### DATA PROVIDED
◆ ◆ ◆
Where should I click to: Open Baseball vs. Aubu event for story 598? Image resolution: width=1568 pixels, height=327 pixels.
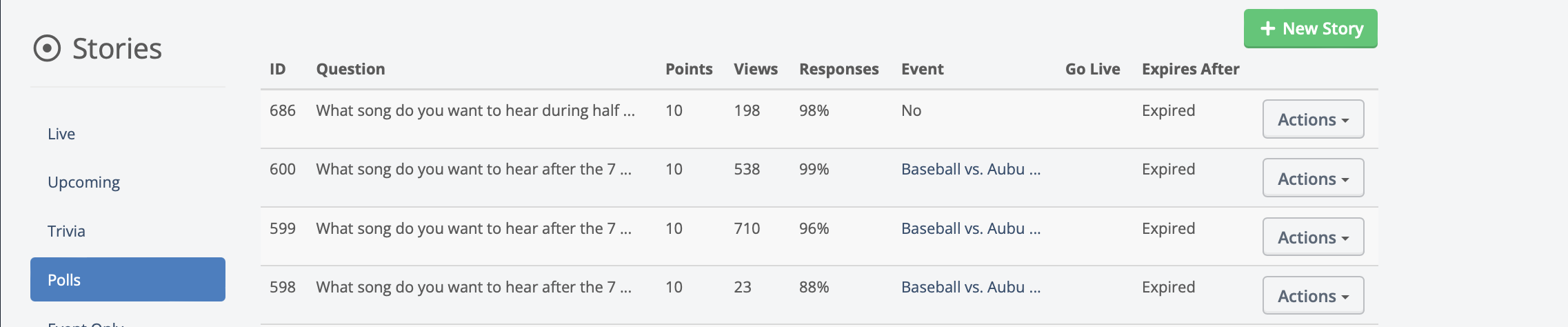tap(970, 287)
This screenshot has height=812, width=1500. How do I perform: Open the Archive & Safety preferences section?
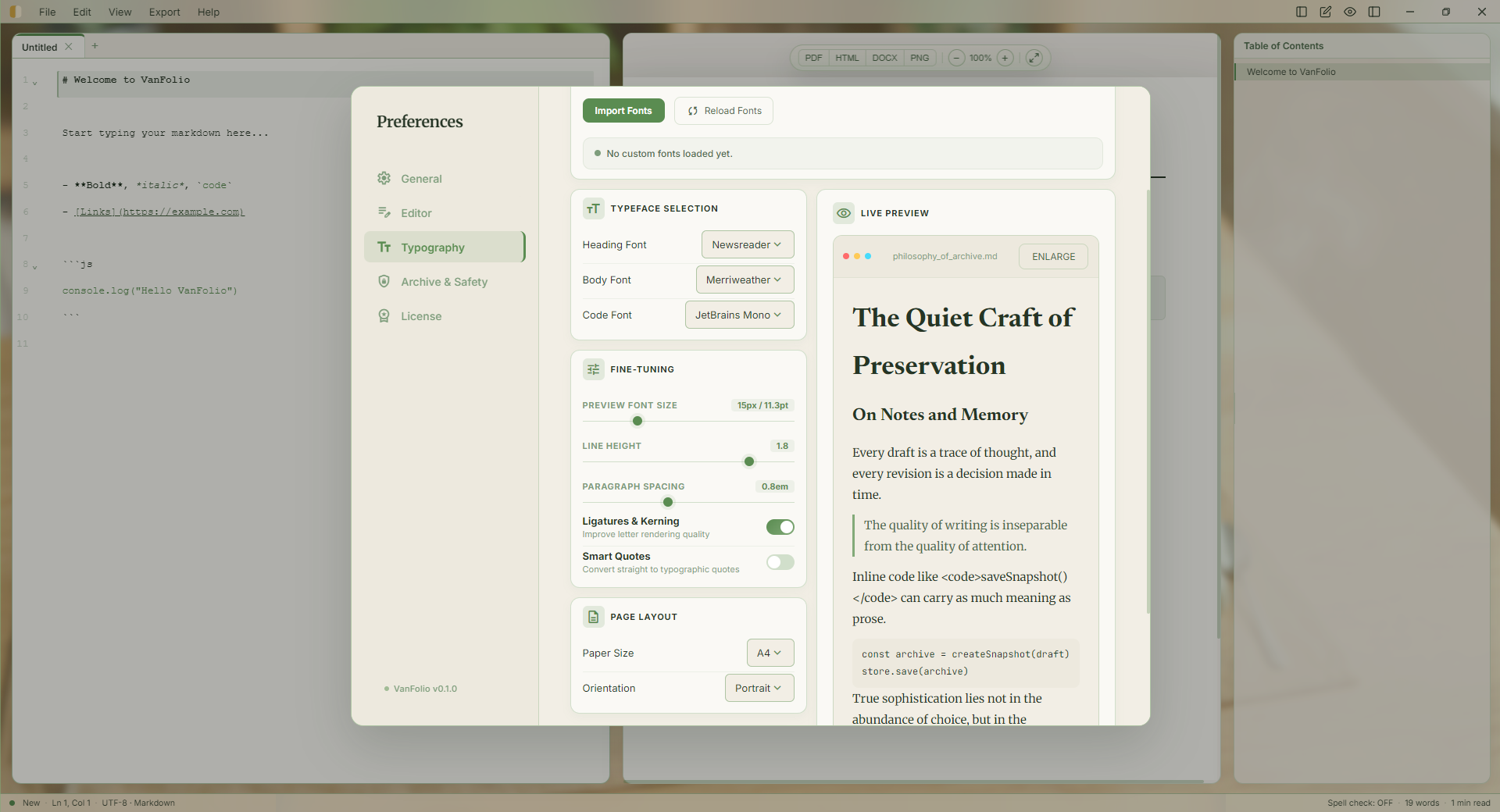click(x=444, y=282)
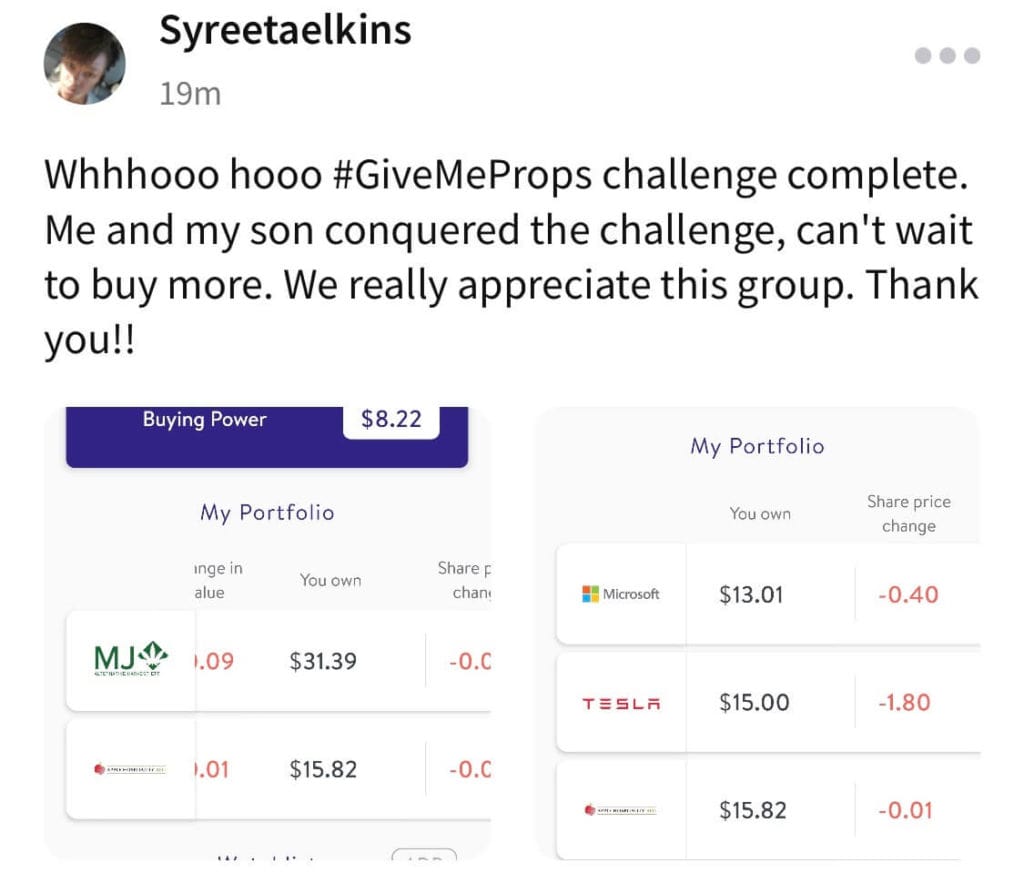
Task: Open the right My Portfolio heading
Action: 758,446
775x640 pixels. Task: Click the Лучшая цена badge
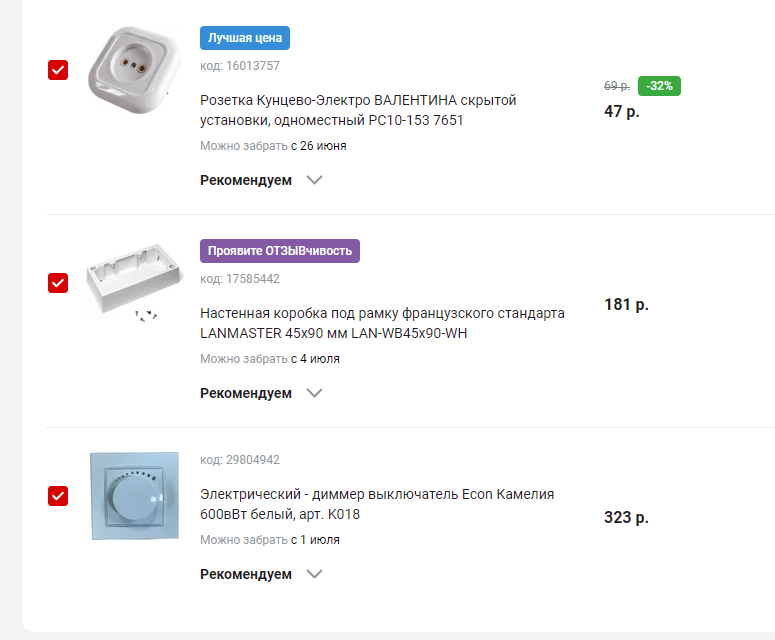coord(245,38)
◆ ◆ ◆
### WORK TO COMPLETE
Copy each of the rows above word for word, omitting the pictures from your answer.

### FULL SOLUTION
Where should I click to: Open Baseball vs. Aubu event for story 598? Image resolution: width=1568 pixels, height=327 pixels.
tap(970, 287)
This screenshot has height=812, width=1500. How do I perform: Open the Archive & Safety preferences section?
click(x=444, y=282)
Task: Open the right My Portfolio heading
Action: 758,446
775x640 pixels. Task: Click the Лучшая цена badge
coord(245,38)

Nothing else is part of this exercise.